Start of Supplied data

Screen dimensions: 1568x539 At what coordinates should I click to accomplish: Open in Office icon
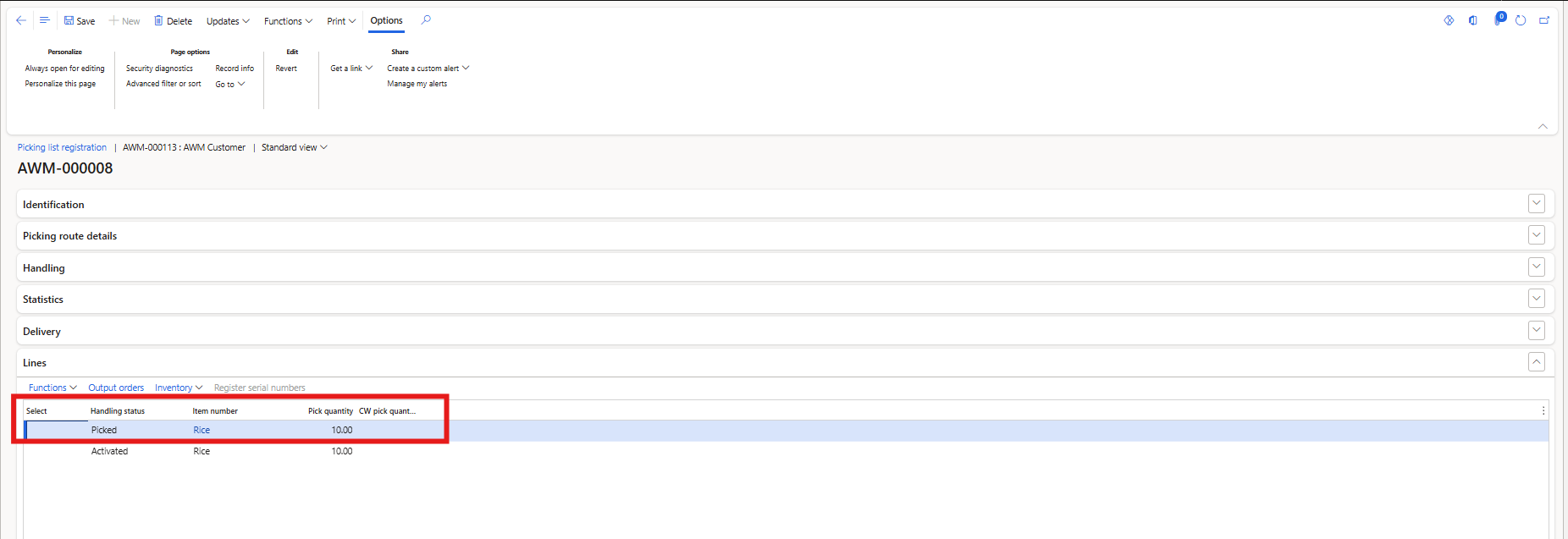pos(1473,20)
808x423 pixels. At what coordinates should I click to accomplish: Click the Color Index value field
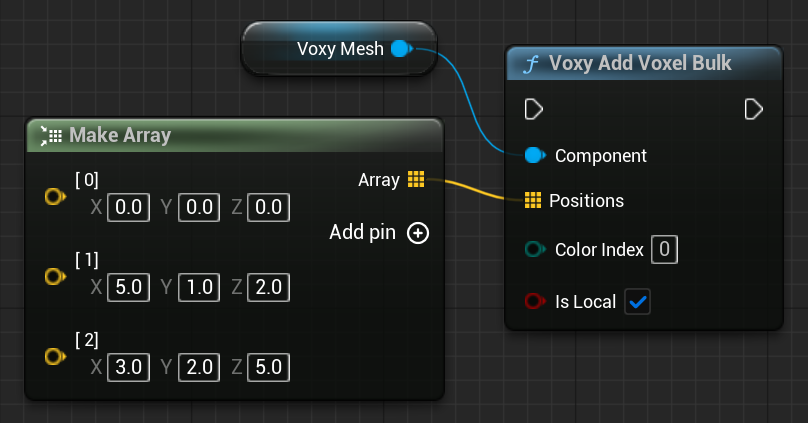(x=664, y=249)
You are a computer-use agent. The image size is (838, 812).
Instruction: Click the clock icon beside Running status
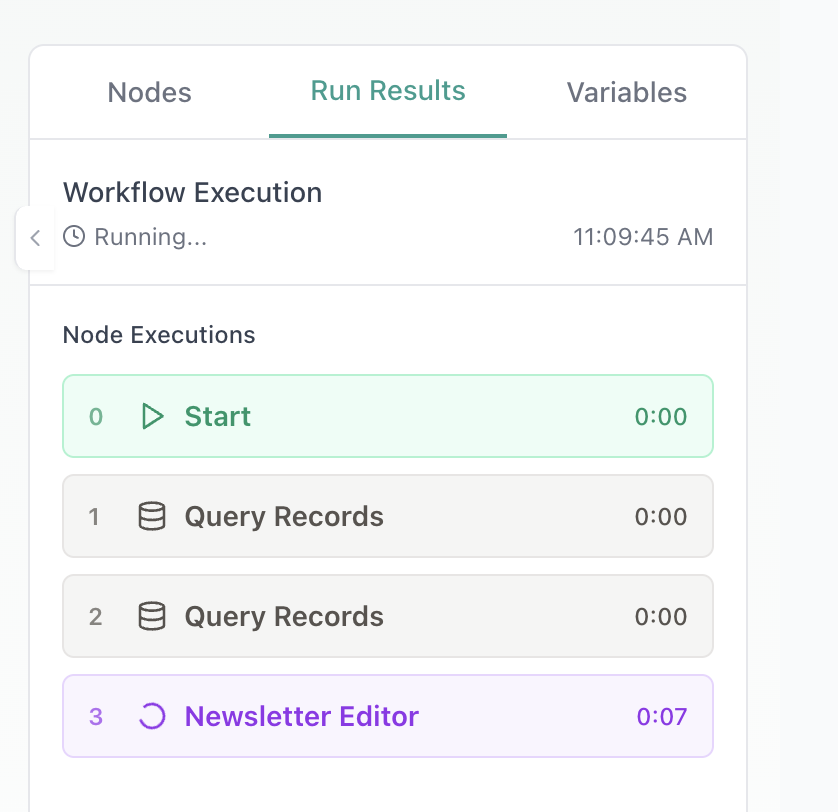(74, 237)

End of Supplied data

Task. The output should consist of every entry above, printed exactly, with the images removed.

Task answer.
Screen dimensions: 1568x539 At what coordinates should I click to accomplish: Open in Office icon
pos(1473,20)
808x423 pixels. At what coordinates should I click to accomplish: Click the Color Index value field
(x=664, y=249)
You are a computer-use agent. The image size is (838, 812).
Instruction: Click the clock icon beside Running status
(74, 237)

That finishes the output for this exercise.